__Stated problem__: Rewrite the part of the data that opens with the line containing "DDK (190, 952)" and closes with the last line, requests included. Scale only the x and y coordinates in the answers by 0.75, rounding to whole numbers with halves going up.

Items listed in a dataset
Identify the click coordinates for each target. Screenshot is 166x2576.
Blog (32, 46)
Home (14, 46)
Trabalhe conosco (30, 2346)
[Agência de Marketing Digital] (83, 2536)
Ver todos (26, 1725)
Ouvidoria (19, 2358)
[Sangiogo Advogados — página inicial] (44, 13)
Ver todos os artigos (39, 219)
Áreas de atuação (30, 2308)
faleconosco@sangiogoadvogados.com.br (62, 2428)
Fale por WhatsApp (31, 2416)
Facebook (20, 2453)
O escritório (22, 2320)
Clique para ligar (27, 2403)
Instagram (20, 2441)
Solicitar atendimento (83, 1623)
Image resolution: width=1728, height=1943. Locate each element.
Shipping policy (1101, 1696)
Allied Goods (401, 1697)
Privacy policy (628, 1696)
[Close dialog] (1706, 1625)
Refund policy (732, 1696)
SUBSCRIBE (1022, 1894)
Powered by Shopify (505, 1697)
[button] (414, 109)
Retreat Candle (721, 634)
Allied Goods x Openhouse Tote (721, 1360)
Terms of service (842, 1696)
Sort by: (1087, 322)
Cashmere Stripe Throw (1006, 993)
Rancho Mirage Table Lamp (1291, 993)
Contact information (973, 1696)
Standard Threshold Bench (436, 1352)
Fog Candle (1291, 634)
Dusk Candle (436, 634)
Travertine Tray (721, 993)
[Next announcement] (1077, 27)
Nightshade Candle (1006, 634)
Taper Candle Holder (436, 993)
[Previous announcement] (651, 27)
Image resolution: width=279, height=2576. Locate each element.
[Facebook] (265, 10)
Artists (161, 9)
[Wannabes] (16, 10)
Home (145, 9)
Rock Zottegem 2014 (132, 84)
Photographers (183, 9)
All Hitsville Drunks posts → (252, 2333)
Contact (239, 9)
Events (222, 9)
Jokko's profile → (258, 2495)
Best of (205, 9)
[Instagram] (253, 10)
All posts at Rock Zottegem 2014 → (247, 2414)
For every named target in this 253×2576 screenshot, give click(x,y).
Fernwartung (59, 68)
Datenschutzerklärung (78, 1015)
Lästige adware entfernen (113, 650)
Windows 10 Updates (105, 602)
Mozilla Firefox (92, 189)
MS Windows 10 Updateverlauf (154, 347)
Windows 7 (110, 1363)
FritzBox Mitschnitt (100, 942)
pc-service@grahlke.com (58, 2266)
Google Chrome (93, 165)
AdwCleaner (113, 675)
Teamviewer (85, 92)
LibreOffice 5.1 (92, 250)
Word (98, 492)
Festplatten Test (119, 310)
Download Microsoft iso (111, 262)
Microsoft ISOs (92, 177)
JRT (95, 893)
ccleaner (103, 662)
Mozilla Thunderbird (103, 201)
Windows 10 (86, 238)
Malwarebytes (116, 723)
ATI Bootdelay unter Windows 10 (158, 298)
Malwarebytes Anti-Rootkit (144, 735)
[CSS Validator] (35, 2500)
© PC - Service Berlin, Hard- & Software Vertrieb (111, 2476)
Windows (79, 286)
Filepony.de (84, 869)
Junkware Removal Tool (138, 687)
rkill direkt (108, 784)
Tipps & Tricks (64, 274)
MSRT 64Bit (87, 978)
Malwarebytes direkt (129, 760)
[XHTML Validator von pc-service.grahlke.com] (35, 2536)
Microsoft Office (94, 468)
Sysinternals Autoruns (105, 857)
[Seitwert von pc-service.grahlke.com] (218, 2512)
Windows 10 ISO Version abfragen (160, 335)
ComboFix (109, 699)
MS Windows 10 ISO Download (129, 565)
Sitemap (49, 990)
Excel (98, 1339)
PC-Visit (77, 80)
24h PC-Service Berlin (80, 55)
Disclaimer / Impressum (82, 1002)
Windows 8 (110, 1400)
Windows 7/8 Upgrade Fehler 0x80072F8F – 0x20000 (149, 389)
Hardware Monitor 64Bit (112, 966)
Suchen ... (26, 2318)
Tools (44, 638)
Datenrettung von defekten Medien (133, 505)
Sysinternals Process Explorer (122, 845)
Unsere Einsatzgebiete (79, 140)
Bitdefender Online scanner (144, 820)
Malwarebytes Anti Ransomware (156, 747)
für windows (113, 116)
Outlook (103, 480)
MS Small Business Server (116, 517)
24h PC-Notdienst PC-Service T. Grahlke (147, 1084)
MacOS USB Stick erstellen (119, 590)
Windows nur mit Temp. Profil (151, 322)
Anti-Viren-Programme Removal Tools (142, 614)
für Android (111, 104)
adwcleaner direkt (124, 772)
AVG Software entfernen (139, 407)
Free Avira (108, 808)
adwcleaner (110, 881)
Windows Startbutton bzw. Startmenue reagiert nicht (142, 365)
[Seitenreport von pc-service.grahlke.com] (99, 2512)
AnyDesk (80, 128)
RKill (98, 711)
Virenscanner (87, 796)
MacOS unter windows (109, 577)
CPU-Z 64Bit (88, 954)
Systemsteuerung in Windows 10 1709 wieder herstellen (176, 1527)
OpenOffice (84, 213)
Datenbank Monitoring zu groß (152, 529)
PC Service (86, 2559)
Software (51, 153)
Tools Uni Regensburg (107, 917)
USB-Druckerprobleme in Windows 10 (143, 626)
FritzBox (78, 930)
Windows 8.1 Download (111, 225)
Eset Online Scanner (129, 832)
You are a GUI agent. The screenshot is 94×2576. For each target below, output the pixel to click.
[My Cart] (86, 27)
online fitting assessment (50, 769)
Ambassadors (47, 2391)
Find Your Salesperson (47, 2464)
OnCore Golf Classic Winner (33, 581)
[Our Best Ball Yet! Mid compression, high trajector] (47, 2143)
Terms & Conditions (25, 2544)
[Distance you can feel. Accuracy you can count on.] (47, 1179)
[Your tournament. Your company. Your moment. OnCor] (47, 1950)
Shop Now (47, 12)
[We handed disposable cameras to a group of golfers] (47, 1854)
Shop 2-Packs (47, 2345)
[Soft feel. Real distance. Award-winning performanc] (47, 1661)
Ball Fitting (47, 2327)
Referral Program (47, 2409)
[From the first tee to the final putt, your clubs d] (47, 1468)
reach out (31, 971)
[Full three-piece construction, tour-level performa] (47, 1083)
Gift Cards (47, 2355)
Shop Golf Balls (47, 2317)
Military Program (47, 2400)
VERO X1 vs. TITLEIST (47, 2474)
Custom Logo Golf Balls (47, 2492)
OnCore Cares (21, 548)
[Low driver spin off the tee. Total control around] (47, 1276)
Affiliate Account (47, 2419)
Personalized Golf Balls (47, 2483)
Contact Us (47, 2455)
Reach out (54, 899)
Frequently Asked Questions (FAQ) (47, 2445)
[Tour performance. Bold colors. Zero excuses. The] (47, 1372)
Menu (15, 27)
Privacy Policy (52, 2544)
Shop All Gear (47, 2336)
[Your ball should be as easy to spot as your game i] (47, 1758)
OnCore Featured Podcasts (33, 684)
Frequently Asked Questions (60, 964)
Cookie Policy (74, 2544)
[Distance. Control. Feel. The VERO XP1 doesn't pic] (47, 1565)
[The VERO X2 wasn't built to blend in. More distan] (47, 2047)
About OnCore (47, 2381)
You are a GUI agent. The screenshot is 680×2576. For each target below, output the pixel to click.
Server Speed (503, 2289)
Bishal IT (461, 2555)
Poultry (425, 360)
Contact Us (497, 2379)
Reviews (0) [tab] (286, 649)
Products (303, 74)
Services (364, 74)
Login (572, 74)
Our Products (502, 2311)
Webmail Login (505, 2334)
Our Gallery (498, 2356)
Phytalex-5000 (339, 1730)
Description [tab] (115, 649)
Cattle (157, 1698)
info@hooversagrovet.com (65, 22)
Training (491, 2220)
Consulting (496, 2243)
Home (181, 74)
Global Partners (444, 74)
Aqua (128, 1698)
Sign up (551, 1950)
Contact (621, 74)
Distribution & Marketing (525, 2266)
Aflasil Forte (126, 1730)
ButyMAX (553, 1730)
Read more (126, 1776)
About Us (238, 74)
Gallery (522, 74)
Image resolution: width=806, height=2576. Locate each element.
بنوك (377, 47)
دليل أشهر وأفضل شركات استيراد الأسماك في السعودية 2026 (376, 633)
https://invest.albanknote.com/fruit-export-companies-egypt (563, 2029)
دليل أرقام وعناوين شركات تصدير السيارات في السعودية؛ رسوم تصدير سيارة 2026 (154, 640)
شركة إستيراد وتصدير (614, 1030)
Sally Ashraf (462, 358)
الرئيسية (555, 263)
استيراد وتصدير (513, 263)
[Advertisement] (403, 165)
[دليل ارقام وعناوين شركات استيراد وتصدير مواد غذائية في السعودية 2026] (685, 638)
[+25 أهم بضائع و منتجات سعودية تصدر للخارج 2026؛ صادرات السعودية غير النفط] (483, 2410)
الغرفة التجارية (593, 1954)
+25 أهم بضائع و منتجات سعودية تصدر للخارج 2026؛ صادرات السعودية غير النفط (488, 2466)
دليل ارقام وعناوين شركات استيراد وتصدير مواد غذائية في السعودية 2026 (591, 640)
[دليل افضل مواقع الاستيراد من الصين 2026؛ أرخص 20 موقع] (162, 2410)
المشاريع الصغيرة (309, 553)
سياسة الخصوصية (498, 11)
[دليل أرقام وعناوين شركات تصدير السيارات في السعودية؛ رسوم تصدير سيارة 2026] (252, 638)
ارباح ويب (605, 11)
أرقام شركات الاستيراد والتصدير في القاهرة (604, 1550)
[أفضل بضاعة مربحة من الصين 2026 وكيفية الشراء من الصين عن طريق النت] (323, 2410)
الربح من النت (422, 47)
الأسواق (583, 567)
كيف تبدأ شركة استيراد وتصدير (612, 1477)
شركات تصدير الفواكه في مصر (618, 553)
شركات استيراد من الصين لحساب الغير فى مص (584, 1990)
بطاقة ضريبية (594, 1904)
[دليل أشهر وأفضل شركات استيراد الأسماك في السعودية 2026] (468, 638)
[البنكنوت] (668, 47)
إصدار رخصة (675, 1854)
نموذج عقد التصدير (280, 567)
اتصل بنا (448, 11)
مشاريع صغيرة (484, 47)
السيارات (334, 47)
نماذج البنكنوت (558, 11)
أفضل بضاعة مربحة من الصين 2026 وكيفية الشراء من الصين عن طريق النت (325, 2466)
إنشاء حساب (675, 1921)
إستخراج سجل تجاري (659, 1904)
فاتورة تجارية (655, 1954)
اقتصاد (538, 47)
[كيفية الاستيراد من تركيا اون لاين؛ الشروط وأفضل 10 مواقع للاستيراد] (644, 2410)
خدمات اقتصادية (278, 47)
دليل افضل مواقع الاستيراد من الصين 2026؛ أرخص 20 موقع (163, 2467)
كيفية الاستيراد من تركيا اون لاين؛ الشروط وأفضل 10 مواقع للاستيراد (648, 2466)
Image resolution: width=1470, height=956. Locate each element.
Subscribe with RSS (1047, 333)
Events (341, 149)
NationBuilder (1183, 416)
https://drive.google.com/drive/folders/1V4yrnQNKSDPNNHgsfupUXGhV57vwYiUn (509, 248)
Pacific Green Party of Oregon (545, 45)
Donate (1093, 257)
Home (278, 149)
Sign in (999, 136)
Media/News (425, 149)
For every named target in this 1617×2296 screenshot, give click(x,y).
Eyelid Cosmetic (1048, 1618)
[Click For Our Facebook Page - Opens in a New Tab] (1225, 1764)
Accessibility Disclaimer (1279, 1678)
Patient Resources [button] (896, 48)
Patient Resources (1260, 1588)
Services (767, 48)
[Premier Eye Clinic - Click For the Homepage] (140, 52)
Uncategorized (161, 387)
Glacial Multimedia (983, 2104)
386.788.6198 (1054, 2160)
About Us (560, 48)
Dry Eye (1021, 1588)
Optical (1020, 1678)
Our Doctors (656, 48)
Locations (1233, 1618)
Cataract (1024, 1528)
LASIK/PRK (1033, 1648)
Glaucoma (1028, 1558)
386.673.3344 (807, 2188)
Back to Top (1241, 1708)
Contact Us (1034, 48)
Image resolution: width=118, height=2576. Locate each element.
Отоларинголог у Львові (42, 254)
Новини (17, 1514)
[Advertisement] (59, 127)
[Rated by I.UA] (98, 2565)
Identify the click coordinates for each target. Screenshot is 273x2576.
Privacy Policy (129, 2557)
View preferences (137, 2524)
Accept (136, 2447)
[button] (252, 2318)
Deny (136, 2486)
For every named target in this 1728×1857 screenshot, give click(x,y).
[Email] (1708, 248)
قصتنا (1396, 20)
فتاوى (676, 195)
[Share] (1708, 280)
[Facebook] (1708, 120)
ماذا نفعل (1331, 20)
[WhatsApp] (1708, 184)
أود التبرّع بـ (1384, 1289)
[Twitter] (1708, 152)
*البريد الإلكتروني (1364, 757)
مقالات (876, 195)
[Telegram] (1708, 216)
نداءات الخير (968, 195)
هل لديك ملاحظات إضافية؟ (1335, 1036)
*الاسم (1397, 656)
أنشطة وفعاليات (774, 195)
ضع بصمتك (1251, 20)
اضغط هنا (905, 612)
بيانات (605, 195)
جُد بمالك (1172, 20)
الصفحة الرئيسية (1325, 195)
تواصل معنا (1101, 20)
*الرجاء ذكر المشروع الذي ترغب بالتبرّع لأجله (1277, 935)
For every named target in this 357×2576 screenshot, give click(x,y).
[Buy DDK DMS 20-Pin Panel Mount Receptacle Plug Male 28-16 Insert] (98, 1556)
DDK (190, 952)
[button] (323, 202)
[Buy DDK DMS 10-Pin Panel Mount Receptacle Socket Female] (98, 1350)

__Exercise answer__:
DDK (143, 714)
[button] (242, 152)
[Buy DDK DMS 10-Pin Panel Mount Receptacle Socket Female] (74, 1013)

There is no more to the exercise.